• Задание 1: Перескажите кратко в виде списка абзац исходного текста, начинающийся словами «Что же касается до отношений офицера к солдату», сохранив его главные факты.

Вообще, в отношениях военнослужащих у нас на Кавказе мало уважения к личностям — как на службе, так и вне ее. В отношениях равных между собою почти везде чувствуется тот же недостаток. На учении некоторые начальники не задумываются после командных слов, тем же голосом и тоном, разве только с прибавлением желчи или досады, делать во всеуслышание замечания офицерам, находящимся в строю, опираясь, вероятно, на поговорку: служба службой, а дружба дружбой. Желательно бы спросить у них: неужели человек, как бы хорошо он не был развит, как бы не был чуток и восприимчив, должен обратиться на службе в деревянного чурбана, от которого всем желчным выходкам командующего офицера следует отскакивать, как от стены гороху? Мне кажется, что в серьезных положениях у человека скорее всего может проявиться чувство неудовольствия, если этого человека вызывают на то обидными выражениями. Это неудовольствие переходит потом и в частный быт, подрывая всякую связь в известном обществе. Не мудрено, если при этом условии отношения между нашими офицерами, где всегда один старший, а другой младший, отзываются крайнею непрочностью.

Что же касается до отношений офицера к солдату, то, кроме грубого элемента, лежащего в основании их, есть еще и сильно выдающаяся неровность, весьма заметная в особенности на левом крыле кавказской линии. Мне случалось видеть зачастую офицеров, танцующих в кругу песенников вместе с солдатом. [272] Между тем, завтра обязанность призывает того же офицера к наложению подлежащих взысканий на солдата, с которым он танцевал, и офицер столько же стеснен в исполнении этой обязанности, сколько сам солдат гарантирован от справедливого наказания. А это подрывает основу правильных отношений и значение службы, умаляет достоинство офицера и уважение к нему солдата. При этом условии, солдат не видит в офицере чего-то первенствующего над ним; он видит только, что офицер, как и он, тот же плясун, и что его, подобно тому как и солдата, рота угощает своими остротами. Счастье одно, что обстоятельства жизни выработали на Кавказе такого солдата, который не сразу поддается своим движениям и не увлекается минутою, а действует по большей части обдуманно и осмотрительно: таким образом, и дисциплина поддерживается среди солдат не офицерами, а самым духом солдата, его направлением и складом. Это обстоятельство для дисциплины прочнее и выгоднее приговора всяких законоположений; не будь его, — и из нашего кавказца мог бы выйти плохой солдат.

Сохранённые записи
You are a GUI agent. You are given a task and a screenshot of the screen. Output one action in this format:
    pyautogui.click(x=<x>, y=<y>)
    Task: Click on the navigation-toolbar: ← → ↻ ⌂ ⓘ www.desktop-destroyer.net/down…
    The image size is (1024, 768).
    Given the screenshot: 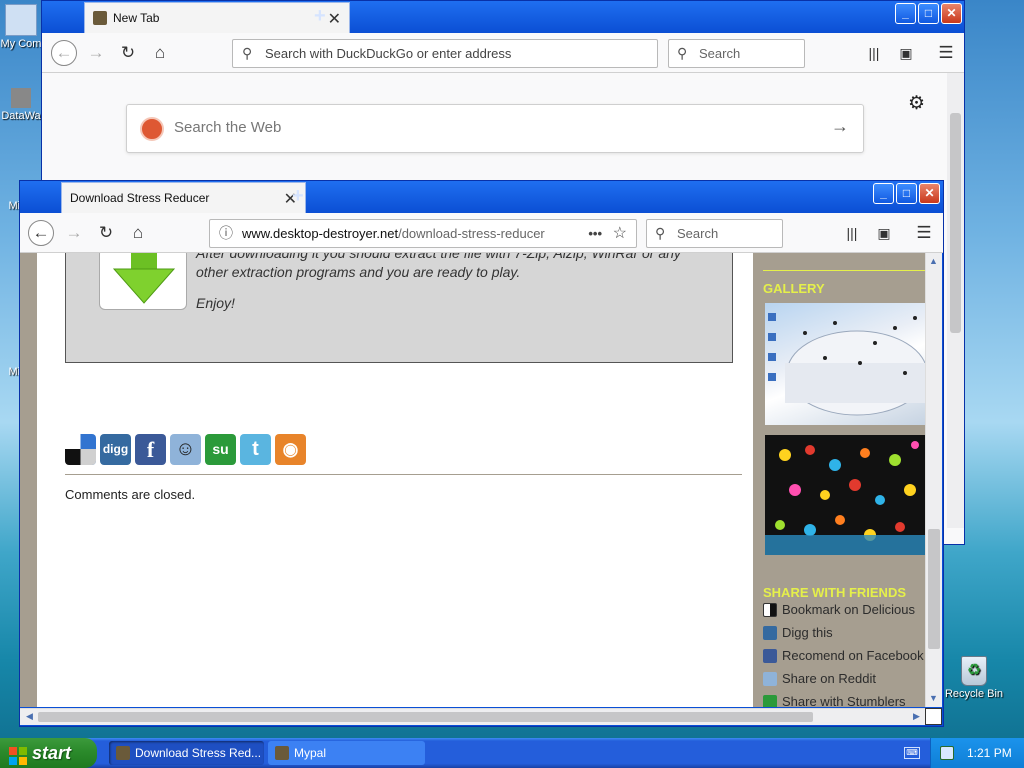 What is the action you would take?
    pyautogui.click(x=482, y=233)
    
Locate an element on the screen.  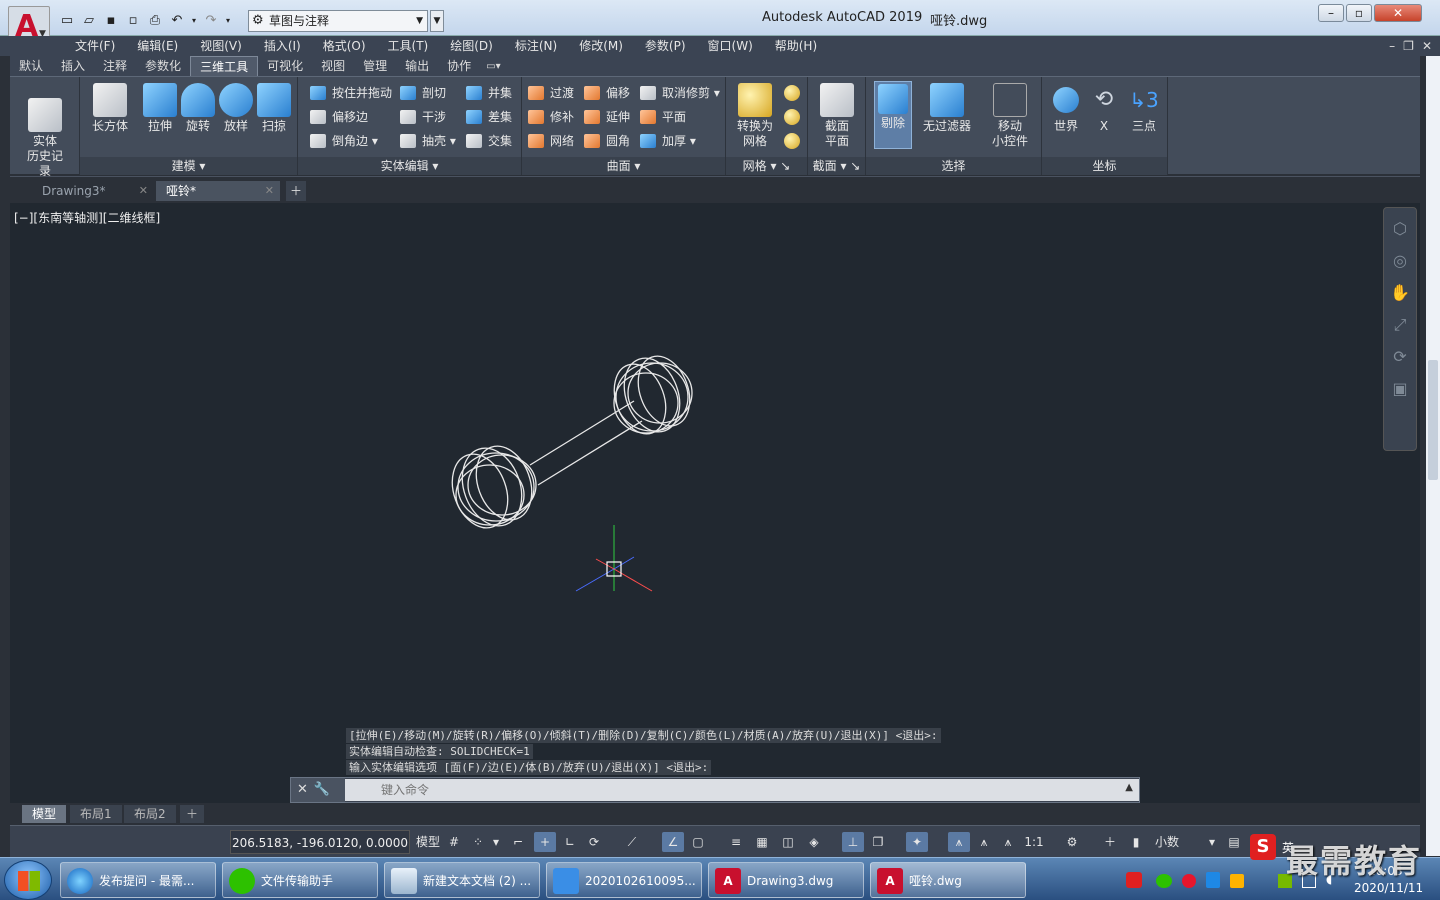
doc-restore-icon: ❐ is located at coordinates (1408, 46).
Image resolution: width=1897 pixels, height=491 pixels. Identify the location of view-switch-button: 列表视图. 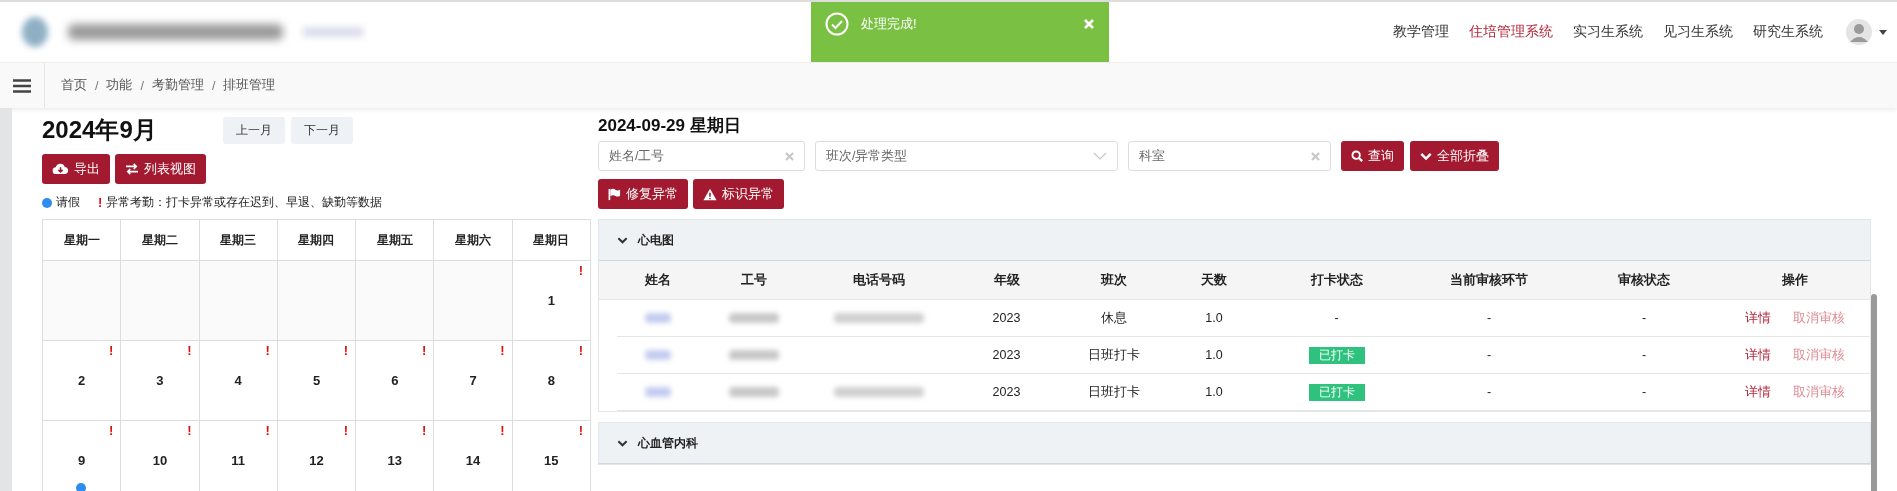
(160, 169).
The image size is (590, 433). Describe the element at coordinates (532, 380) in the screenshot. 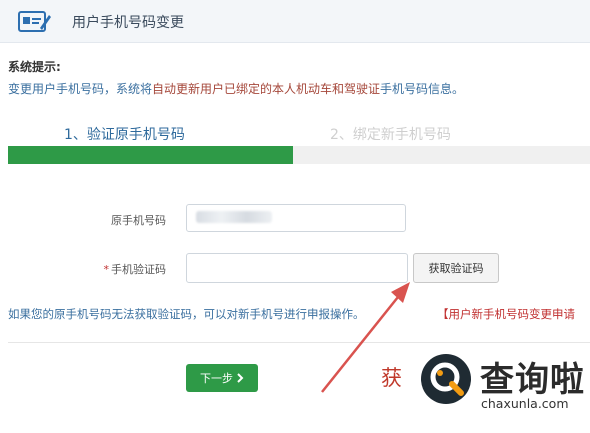

I see `watermark-title: 查询啦` at that location.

• Задание 2: Воспроизведите без изменений строки записей, начиная со строки с «The image size is (590, 433).» и до конца записей включительно. Изображения в ответ не включайте.

• Решение 1:
- Отношения офицера к солдату грубы по своей основе и к тому же резко неровны, особенно на левом крыле Кавказской линии.
- Автору часто доводилось видеть офицеров, которые танцуют вместе с солдатами в кругу песенников.
- Назавтра тот же офицер должен наказывать солдата, с которым танцевал. Ему трудно это сделать, и солдат оказывается защищен от справедливого наказания.
- Это подрывает основу правильных отношений и значение службы, умаляет достоинство офицера и уважение солдата к нему.
- Солдат не видит в офицере старшего над собой, а видит такого же плясуна, над которым рота так же острит.
- К счастью, жизнь на Кавказе выработала солдата, который действует обдуманно и осмотрительно. Поэтому дисциплину поддерживают не офицеры, а сам дух и склад солдата.
- Для дисциплины это прочнее любых законоположений. Без этого из кавказца мог бы выйти плохой солдат.

• Решение 2:
The image size is (590, 433). Describe the element at coordinates (532, 380) in the screenshot. 

I see `watermark-title: 查询啦` at that location.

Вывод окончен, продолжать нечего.